Tonhio Lopeyz, Raj reminded himself.
"Good work, Messer Commodore Lopeyz," he said, nodding.
Provisions aren't tight yet, he thought. Plenty of beans and bullets, but he needed men. What he could do with another five or six thousand veteran cavalry. .
"What sort of rate of fire do you think they can get with those siege pieces, Grammeck?" he asked.
Dinnalsyn looked up from his plotting table. "Oh, not more than one shot per half hour per gun, mi heneral," he said. "Their crews look like amateurs, mostly-I think they keep those guns in storage between wars. Probably only a few real gunners per tube. Still, a day or so and six guns firing those forty-kilo round-shot would bring any hundred meters of wall down, even with the earthwork backing we've put in. Curtain walls like this-" he stamped a foot "-just can't take the racking stress." Which was why they'd been replaced with low earth-backed walls sunk behind moats, in the Civil Government and Colony. The western Midworld was considerably behind the times.

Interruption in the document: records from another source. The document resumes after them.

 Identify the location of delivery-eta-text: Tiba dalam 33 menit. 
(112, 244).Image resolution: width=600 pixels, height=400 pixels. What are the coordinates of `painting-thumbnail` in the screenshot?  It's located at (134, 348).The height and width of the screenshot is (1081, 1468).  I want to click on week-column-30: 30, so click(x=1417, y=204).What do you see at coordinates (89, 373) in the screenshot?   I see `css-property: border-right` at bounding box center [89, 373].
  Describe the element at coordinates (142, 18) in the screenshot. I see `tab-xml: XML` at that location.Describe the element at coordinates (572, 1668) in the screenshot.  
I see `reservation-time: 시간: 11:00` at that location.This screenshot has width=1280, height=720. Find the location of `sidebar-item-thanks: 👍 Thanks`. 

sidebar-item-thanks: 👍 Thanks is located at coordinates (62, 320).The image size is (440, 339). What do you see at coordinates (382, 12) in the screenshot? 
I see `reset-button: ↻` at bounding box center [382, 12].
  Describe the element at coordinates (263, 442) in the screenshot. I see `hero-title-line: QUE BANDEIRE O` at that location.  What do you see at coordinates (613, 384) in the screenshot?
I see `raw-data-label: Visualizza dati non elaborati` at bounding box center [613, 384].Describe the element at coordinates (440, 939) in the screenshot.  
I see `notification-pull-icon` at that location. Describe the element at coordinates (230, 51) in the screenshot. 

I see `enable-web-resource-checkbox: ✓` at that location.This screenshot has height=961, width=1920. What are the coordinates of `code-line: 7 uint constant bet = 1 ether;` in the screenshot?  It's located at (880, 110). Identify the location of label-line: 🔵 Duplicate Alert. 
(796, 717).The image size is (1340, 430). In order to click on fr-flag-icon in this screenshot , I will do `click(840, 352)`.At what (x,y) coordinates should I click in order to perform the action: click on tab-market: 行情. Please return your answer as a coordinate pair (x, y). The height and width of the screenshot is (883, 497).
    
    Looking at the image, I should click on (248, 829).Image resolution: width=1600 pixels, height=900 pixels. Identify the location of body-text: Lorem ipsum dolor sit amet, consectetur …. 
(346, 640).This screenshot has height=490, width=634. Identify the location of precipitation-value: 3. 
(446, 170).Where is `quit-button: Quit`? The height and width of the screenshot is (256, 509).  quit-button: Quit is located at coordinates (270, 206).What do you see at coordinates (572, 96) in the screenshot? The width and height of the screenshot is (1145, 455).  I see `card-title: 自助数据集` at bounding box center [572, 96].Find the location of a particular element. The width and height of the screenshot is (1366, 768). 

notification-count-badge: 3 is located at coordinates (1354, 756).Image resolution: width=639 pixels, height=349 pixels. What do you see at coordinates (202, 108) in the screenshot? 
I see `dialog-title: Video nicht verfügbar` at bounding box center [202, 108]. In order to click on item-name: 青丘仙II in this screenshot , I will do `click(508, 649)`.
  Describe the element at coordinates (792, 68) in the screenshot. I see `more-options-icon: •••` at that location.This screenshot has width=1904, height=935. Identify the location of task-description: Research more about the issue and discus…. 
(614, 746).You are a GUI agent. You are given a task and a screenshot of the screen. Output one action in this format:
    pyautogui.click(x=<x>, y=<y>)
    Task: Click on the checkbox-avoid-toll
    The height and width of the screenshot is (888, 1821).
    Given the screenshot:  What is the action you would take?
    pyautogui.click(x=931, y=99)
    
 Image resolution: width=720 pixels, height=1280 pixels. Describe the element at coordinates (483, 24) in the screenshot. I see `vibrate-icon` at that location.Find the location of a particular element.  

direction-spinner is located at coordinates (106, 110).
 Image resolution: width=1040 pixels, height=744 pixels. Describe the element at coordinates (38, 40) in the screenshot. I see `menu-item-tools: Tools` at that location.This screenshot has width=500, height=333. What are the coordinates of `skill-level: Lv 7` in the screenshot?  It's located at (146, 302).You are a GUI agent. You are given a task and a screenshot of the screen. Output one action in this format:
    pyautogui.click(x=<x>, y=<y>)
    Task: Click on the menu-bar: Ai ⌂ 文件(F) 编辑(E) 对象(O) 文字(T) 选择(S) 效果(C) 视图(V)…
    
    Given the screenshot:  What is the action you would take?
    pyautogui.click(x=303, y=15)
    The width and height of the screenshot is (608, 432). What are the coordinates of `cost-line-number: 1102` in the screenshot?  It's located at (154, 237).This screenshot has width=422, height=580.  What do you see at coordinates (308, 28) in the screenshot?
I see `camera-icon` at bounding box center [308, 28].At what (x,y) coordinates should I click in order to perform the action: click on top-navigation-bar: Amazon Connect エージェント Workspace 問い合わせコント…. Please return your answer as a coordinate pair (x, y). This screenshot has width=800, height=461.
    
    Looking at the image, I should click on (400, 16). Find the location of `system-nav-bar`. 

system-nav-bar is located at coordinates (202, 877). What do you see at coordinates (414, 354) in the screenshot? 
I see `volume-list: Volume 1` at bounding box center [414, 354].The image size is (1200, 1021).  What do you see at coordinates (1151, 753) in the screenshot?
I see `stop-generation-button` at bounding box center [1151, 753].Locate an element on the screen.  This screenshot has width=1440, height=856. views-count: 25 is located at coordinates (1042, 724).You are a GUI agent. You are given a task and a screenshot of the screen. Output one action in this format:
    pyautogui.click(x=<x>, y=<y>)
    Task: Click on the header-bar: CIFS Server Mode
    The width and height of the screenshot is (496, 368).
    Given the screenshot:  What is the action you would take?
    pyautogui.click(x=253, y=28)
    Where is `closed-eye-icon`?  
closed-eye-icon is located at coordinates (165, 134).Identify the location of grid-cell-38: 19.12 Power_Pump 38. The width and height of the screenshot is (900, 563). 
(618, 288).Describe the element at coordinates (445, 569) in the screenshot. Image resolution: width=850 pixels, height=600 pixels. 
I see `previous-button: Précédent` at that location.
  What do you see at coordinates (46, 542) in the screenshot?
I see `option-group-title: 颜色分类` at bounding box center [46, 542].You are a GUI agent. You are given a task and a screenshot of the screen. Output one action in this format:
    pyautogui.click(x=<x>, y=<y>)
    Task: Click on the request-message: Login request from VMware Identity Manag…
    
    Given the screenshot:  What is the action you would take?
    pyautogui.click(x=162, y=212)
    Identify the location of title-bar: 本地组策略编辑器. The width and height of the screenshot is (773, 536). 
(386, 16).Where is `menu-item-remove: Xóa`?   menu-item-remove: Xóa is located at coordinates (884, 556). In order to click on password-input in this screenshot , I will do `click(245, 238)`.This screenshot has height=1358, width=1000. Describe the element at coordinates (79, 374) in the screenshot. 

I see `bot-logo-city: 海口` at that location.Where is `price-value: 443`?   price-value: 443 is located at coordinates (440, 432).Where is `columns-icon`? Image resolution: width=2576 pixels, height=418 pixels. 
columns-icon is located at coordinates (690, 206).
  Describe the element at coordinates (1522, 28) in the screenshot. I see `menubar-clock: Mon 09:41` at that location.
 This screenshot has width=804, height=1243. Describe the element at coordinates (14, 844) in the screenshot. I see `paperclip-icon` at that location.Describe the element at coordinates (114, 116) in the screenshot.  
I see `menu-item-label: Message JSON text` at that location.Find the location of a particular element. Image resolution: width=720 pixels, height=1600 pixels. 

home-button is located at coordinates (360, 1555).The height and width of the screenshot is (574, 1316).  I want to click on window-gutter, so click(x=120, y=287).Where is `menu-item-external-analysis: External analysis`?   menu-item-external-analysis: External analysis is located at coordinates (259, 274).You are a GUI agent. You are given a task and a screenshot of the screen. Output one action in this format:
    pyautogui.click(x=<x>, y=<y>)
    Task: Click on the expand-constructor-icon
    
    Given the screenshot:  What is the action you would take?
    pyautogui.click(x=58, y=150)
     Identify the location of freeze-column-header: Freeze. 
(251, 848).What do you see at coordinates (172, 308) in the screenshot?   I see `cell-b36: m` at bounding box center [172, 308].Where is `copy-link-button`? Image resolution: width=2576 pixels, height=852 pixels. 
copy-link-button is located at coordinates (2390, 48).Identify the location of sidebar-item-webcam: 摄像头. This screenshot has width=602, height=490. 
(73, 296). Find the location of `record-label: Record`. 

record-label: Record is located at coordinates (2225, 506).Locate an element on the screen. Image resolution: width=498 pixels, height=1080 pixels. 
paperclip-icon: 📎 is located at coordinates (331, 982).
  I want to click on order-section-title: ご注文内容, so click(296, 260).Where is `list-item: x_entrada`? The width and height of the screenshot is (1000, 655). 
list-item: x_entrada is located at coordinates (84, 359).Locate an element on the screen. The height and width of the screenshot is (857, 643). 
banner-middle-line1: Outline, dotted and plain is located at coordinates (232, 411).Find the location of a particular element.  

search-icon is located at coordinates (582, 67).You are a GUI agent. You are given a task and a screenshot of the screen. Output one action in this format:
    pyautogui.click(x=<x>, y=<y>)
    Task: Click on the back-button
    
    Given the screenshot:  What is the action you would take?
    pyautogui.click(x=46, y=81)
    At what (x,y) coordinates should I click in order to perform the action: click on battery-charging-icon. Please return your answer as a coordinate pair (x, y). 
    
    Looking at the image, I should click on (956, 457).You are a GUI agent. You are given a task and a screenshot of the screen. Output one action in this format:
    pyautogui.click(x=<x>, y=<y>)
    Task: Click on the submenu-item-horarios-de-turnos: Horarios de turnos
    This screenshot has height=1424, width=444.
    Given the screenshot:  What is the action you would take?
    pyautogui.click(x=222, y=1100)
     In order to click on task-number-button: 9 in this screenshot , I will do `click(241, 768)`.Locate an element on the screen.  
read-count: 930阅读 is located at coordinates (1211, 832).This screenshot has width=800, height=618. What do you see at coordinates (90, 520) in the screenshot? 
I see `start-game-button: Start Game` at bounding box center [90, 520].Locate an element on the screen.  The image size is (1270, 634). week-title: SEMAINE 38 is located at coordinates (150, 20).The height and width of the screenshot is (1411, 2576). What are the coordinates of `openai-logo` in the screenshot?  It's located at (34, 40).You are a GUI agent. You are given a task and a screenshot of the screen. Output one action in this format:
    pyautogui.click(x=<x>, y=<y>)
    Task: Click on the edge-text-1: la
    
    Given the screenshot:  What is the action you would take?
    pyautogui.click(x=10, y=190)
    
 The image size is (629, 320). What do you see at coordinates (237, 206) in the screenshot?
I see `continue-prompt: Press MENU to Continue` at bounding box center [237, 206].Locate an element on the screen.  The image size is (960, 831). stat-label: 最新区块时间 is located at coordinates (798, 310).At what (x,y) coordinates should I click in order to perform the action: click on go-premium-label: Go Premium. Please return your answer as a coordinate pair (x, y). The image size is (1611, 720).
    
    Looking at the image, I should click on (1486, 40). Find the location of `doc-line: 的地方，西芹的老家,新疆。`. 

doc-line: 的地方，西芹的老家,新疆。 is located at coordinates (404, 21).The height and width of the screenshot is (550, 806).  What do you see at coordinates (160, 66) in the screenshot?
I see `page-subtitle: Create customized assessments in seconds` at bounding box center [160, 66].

There was a rattling bang from the rear of the tower. The Y-beams creaked as the platform came level with the parapet, and the crew manhandled a 75mm field gun forward onto the flagstones. A gunner waved a flag from beside it, and the platform sank as oxen on the ground below heaved at their traces and compensated for the pull of the counterweights. The timber platform bumped rhythmically against the stones of the tower's inner wall as it went down. The gun-crew trundled the weapon into position on the wooden disk that waited for it. Behind the wheels were long curving ramps; ahead of them rope-buffered blocks. The gunners slid marlinspikes through iron brackets sunk into the circular wooden disk and heaved experimentally. There was a grating sound from the "lubricating" sand beneath the planks, and the weapon pivoted, the muzzle just clearing the crenellations of the parapet.